Three days of white walls, antiseptic air, and the slow drip of IV fluid ticking louder than a clock ever could. Three days of waiting for our superhero to wake up. Betty lies in the hospital bed like a fallen warrior. Her head is bandaged, her skin pale beneath the fluorescent light, like all the color of her battles has been drained from her. She doesn’t move, not even a twitch, and I swear every beep of the monitor feels like it’s keeping time for our hope… and our fear. I stand by the window of the hospital room, arms crossed over my chest like a cape I don’t deserve to wear. I'm just the sidekick. Not strong enough to catch her. Not fast enough to stop the fall. Tim's beside me, his hand resting on my back, grounding me. Drake and Corey are in the corner, quiet for once, their usual banter swallowed by the weight of the room. Corey’s head rests on Drake’s shoulder. Drake’s arm is wrapped tightly around him, as if letting go might unravel what’s left of us. Her dad sits by her side, holding her hand like it's the last thread tying her to this world. His eyes are bloodshot, but he doesn’t cry. Not anymore. Maybe he’s used up all his tears. Or maybe, like me, he’s too scared to feel too much, in case feeling might crack him open.

James is here too.

Sometimes he’s sitting on the floor with his back against the wall, face in his hands. Other times he just stands at the door like a lost dog, unsure if he’s allowed in. But he stays. He always stays. Even when Matt’s in the room. They’ve been taking turns, sitting with her. Two boys who love her in their own way. A fire and a storm. A hurricane and a wreckage.
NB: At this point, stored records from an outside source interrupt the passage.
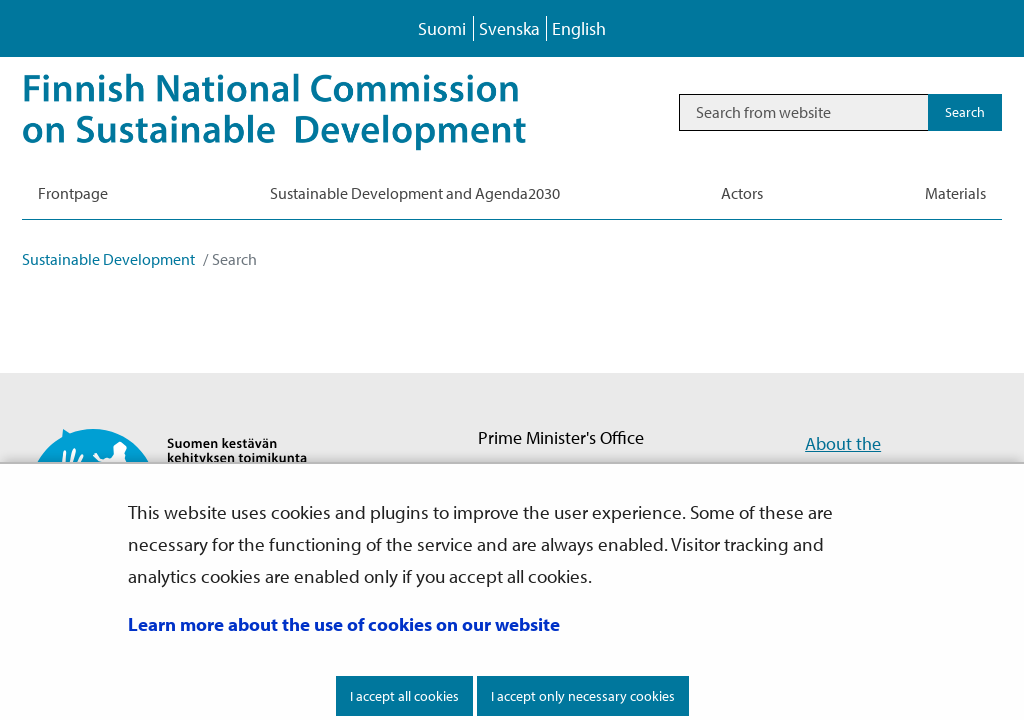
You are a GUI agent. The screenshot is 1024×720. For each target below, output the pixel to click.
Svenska (509, 28)
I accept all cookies (404, 696)
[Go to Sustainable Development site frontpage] (302, 112)
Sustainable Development (108, 259)
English (579, 28)
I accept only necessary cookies (583, 696)
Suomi (442, 28)
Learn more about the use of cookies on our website (344, 624)
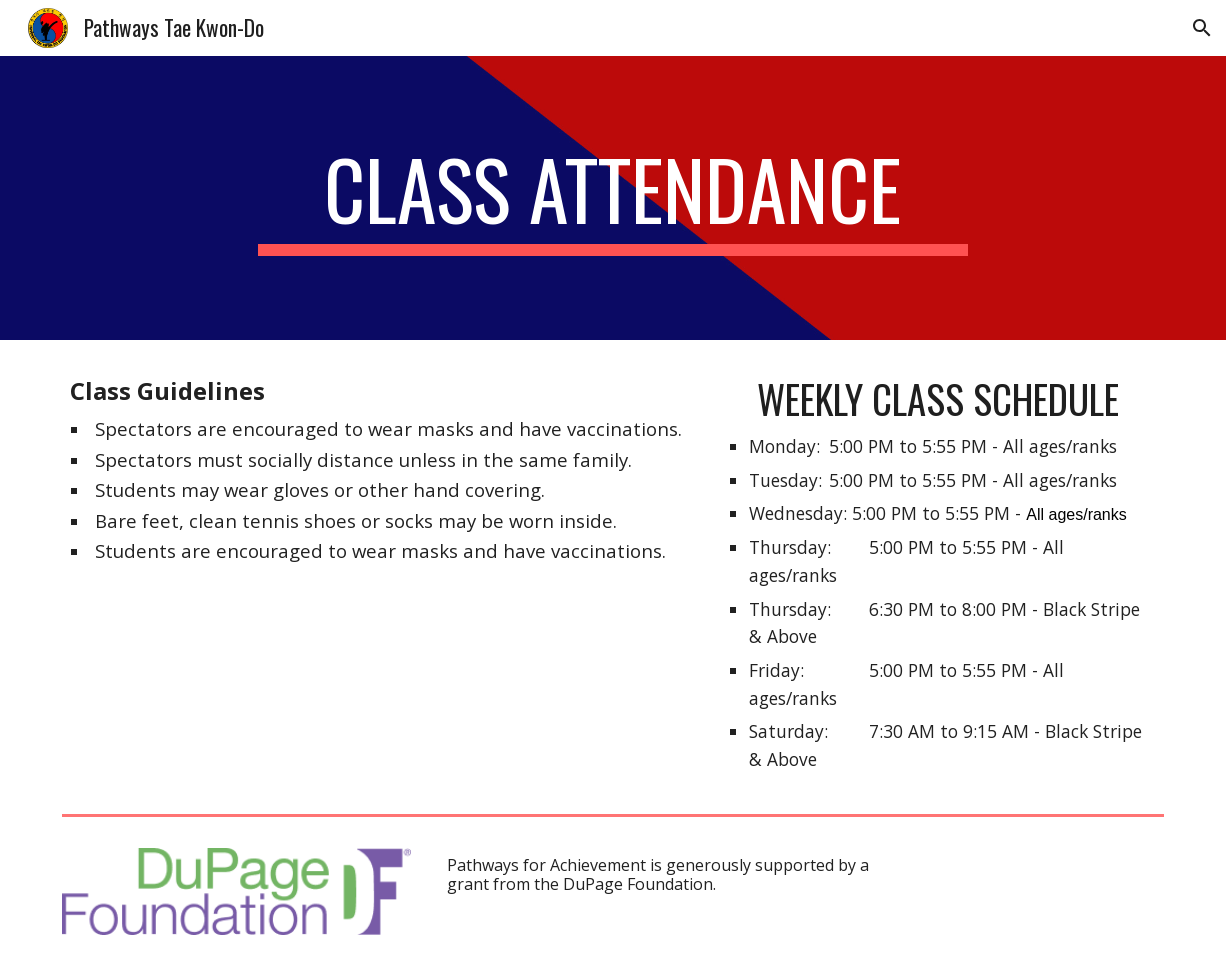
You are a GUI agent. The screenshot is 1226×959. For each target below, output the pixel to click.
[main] (612, 198)
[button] (1202, 28)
I don’t know what she’ll do when, if, she wakes up. I don’t think any of us do.

But I know one thing. We all failed her.

And no matter how many times I replay that night in my head, Betty on the cliff, her scream, her slipping... I keep wondering: should I have run faster? Should I have grabbed her? Could I have flown if I’d tried hard enough?

Maybe that’s the thing about being human. We dream of capes and powers and saving people, but when the moment comes, we’re all just standing in the wind, too slow, too scared, too late. I look at her now and she looks peaceful. But it’s the kind of peace that terrifies me. The quiet before a decision is made. The kind of stillness you find in space, beautiful and unreachable. Tim brings me coffee and I barely taste it. He wraps his arm around me again and I lean into him like I’m trying to remember gravity. Like I need someone to remind me I’m still here.

"She’s strong," he whispers.

"Yeah," I reply. "But even heroes get tired."

And Betty, she’s the strongest one of us. The girl who gave everything she had to people who didn’t always know how to hold it. The girl who believed in light even when surrounded by darkness. The girl who kept fighting until her soul gave out.

Please wake up, Betty. Because even sidekicks need their hero.

Later that evening, after her dad had gone home to rest and Matt stepped out for food, I found James sitting alone in the hospital’s quiet lounge, just down the hall from Betty’s room. His hoodie was too big for him today. Or maybe he just looked smaller. The vending machine hummed behind us, a low mechanical purr, like the belly of a spaceship where broken people came to grieve. I walked up and sat beside him. Not too close. He didn’t look at me, just kept staring at the floor like it had all the answers he couldn’t find in himself.

“I don’t deserve to be here,” he said finally. Voice thin. Wrecked.

I leaned back, eyes on the flickering ceiling light. “You’re right. You don’t.”